Penny Wolin (* 5. Juni 1953), auch Penny Diane Wolin und Penny Wolin-Semple, ist eine amerikanische Porträtfotografin und visuelle Anthropologin. Sie hat an der Smithsonian Institution ausgestellt und vom National Endowment for the Humanities zwei Preise erhalten sowie einen Preis des National Endowment for the Arts. Ihr Werk ist Bestandteil der ständigen Ausstellung von Institutionen wie dem Santa Barbara Museum of Art, der New York Public Library und dem National Museum of American History, das von der Smithsonian Institution verwaltet wird. Sie ist bekannt für ihre Dokumentar- und Konzeptfotos und hat Aufträge für große Unternehmen, bekannte Magazine und private Sammler bearbeitet. In den letzten 25 Jahren hat sie die jüdische Zivilisation der USA mit Porträtfotos und Interviews erforscht.

Porträt von Penny Wolin

Jugend und Ausbildung Bearbeiten

Wolin ist das jüngste von fünf Kindern einer jüdischen Familie aus Cheyenne (Wyoming).
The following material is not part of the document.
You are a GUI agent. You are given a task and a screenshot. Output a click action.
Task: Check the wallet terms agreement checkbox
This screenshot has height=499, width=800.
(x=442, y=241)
Ihr Vater war Morris Aaron Wolin (geborener Wolinsky), der als Kind aus Hrodna (heute Belarus) in die USA immigrierte und dort ein Geschäftsmann wurde. Ihre Mutter, die Künstlerin Helen Sobol Wolin, stammte aus Denver. Mit zehn begann sie mit einer Brownie-Kamera von Kodak zu arbeiten, mit 16 schenkte ihr Bruder Michael Wolin ihr eine hochwertige Messsucherkamera und eine Dunkelkammeraurüstung, mit der sie ihre Karriere startete.

Sie besuchte die University of Wyoming und erhielt später vom Art Center College of Design in Pasadena (Kalifornien) ihren Abschluss mit dem Hauptfach Fotografie und Film. Anschließend studierte sie im Master-Programm des Department of cultural anthropology der University of California, Los Angeles unter ihrem Mentor, dem Kulturanthropologen Johannes Wilbert.[1] Sie erhielt auch ein Stipendium für das Fach Regie des American Film Institute, Center for Advanced Film and Television Studies.

Hauptprojekte Bearbeiten

Descendants of Light: American Photographers of Jewish Ancestry (Nachfahren des Licht: Amerikanische Fotografen mit jüdischen Vorfahren) Bearbeiten

2005 begann Wolin mit ihrer Recherchearbeit zu Nachfahren des Lichts.[2] Seit den 1850ern haben jüdischstämmige Fotografen bedeutende Beiträge in vielen Bereichen der Fotografie geleistet, so bei Mode-, Werbe-, Porträt- und Kunstfotografie sowie im Journalismus.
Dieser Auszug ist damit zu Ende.